TASK TO CARRY OUT: Please copy exactly the lines from the one containing "has height=602, width=1568." to the end of the entries, both included, and nothing else. Omit every picture.

(Stored records)
++++++++++++++++++++

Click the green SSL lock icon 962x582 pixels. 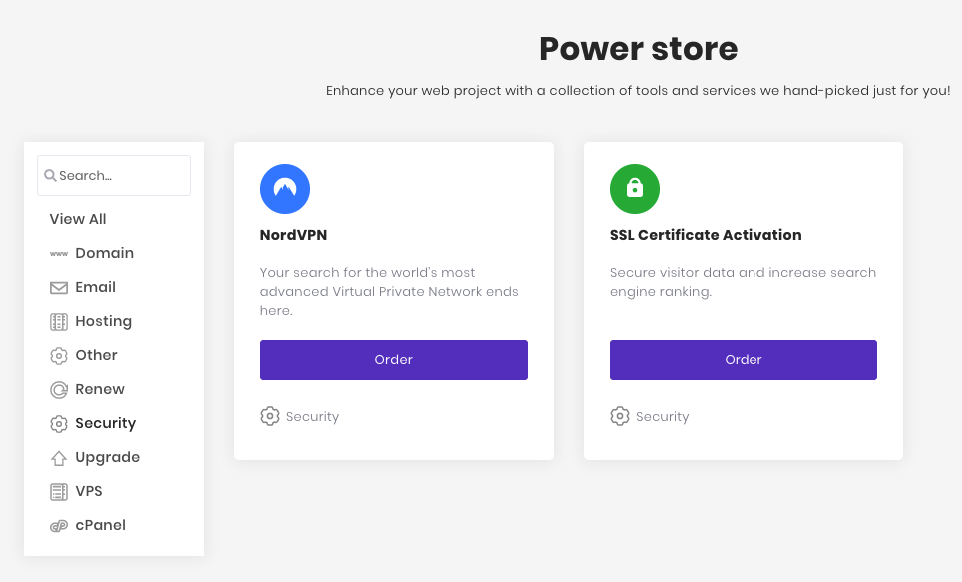[635, 188]
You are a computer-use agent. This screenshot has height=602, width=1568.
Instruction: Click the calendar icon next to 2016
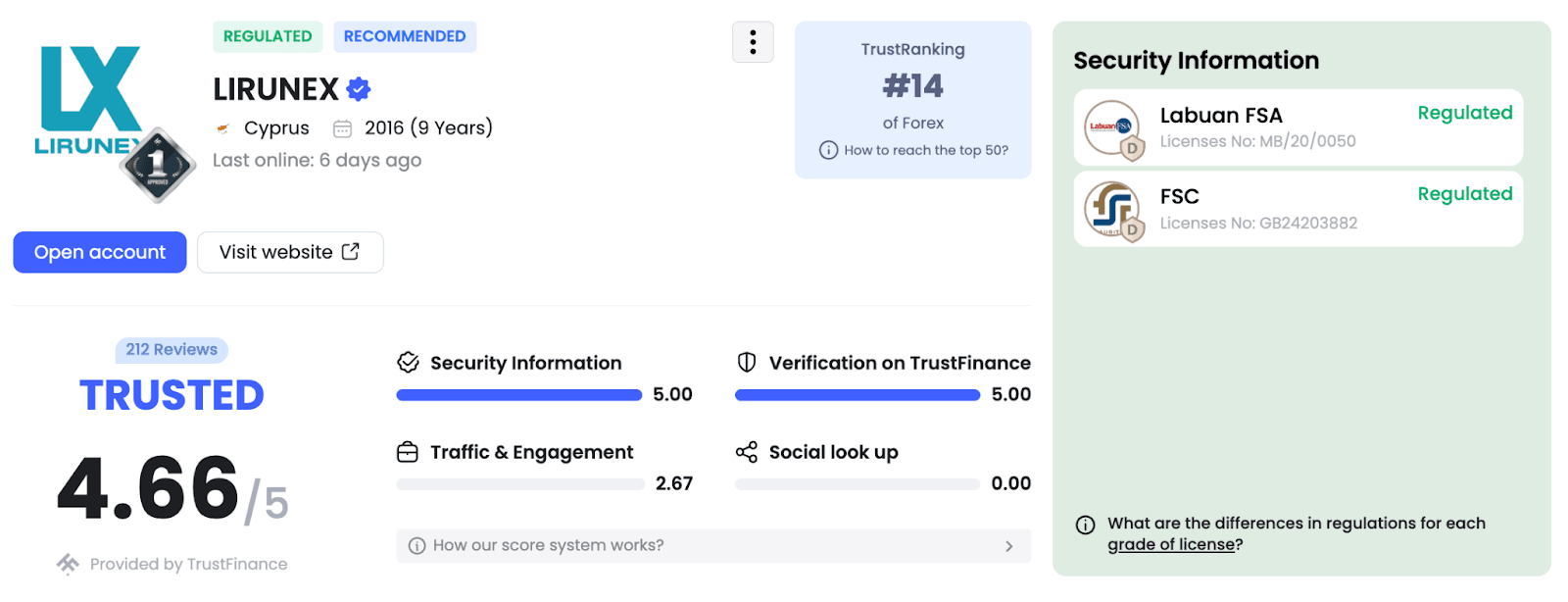click(342, 128)
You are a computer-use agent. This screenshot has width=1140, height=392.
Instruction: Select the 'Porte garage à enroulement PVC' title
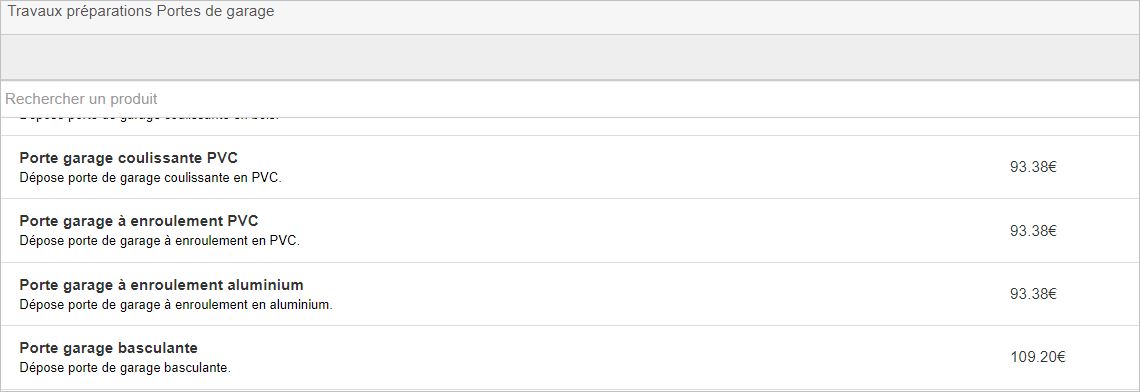(x=139, y=221)
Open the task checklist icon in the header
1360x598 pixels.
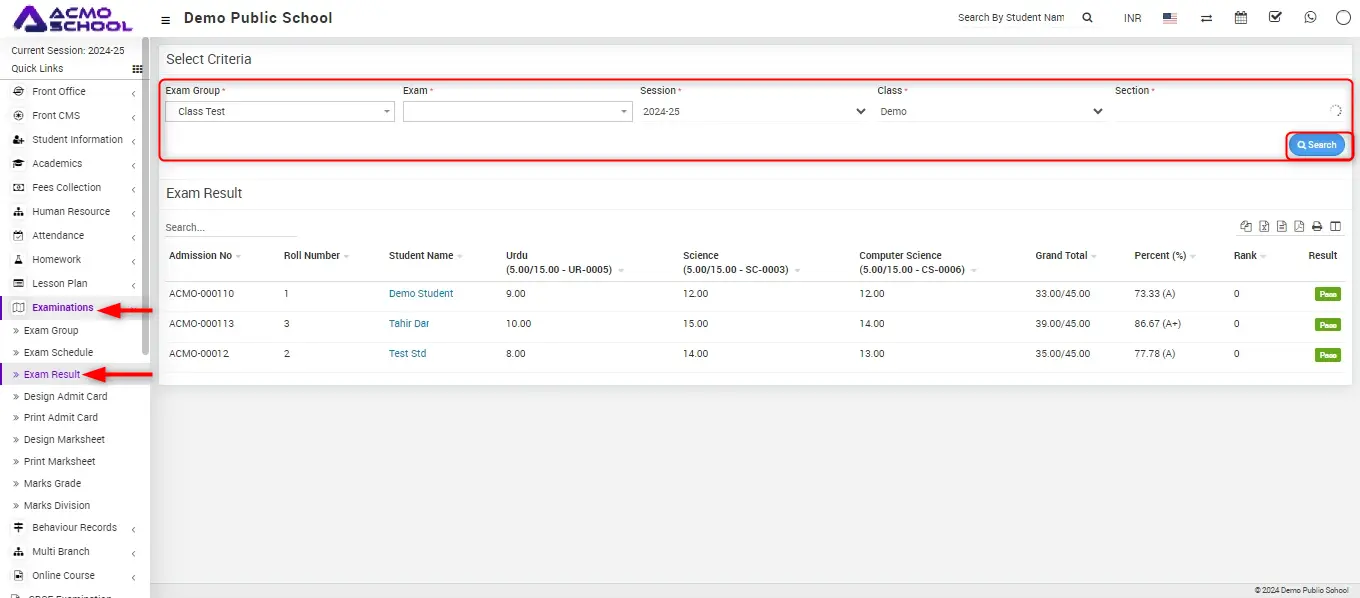click(1275, 18)
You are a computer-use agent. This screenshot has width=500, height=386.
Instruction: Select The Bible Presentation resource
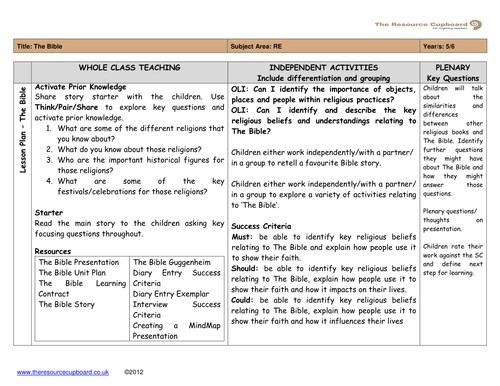click(x=79, y=262)
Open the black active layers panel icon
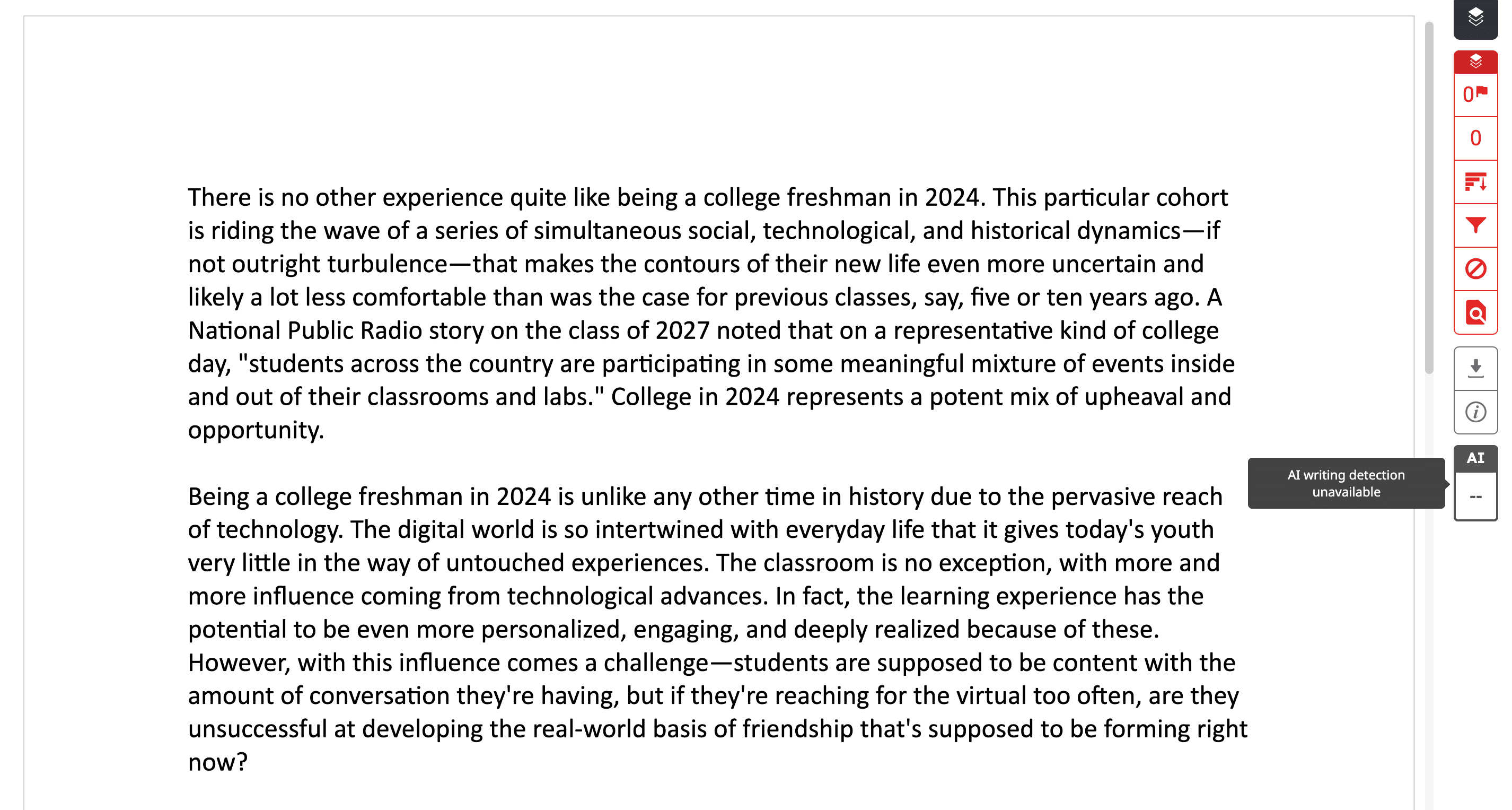The image size is (1512, 810). pyautogui.click(x=1475, y=18)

++++++++++++++++++++

SOLUTION TO THE EXERCISE:
You are a computer-use agent. This screenshot has height=602, width=1568.
Instruction: Click the calendar icon next to 2016
click(342, 128)
You are a computer-use agent. This screenshot has width=1140, height=392.
Instruction: Select the 'Porte garage à enroulement PVC' title
(x=139, y=221)
Open the task checklist icon in the header
1360x598 pixels.
click(1275, 18)
You are a computer-use agent. This screenshot has width=500, height=386.
Instruction: Select The Bible Presentation resource
click(x=79, y=262)
Open the black active layers panel icon
The image size is (1512, 810). pyautogui.click(x=1475, y=18)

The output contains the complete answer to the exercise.